What you need to do: In the entries below, copy only the lines from the one that contains "Viewport: 259px width, 200px" through the last line, exactly, and omit any pictures.

Information supplied:
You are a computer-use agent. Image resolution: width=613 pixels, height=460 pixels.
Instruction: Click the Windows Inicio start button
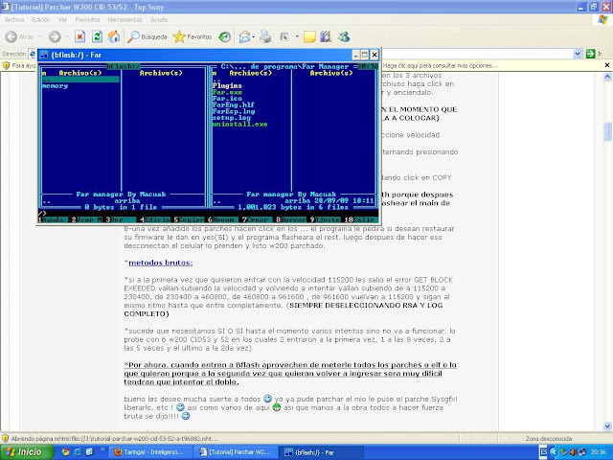click(27, 450)
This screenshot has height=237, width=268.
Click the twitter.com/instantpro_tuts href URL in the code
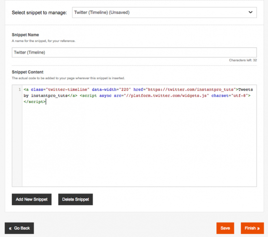[191, 89]
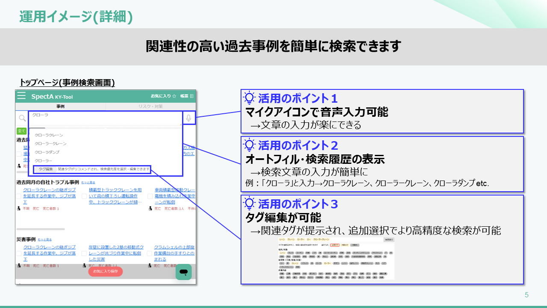Click the lightbulb icon beside 活用のポイント１

(249, 98)
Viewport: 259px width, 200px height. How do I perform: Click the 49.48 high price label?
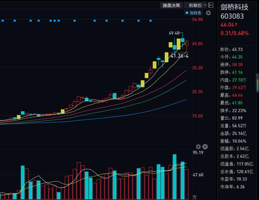click(x=174, y=33)
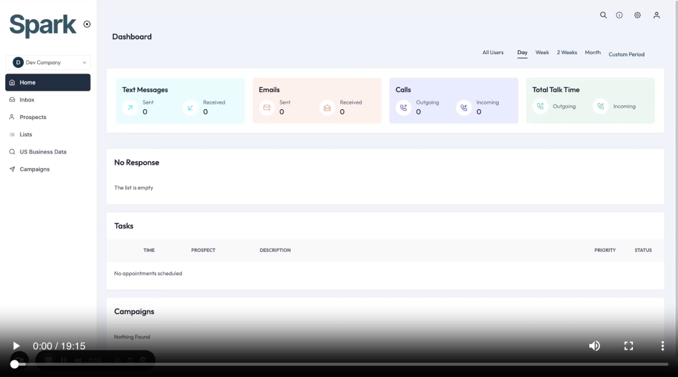Select the Week period tab
Screen dimensions: 678x377
point(542,52)
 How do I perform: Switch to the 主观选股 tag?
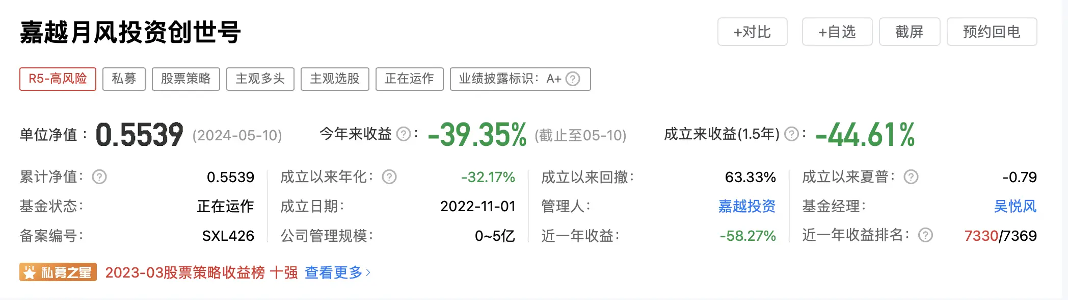pos(335,79)
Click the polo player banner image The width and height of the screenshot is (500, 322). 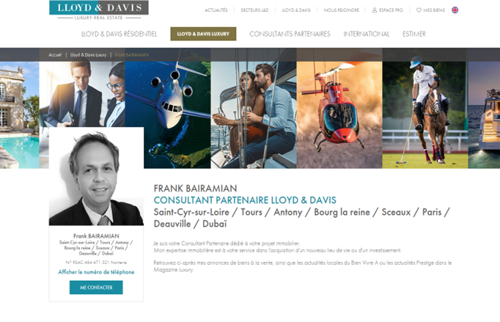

Solution to this task:
Viewport: 259px width, 200px height. How do I perform: Click the 49.48 high price label?
click(x=174, y=33)
Select the Week period tab
Screen dimensions: 678x377
point(542,52)
 How do I perform: Switch to the 主观选股 tag?
pos(335,79)
Click the polo player banner image The width and height of the screenshot is (500, 322). 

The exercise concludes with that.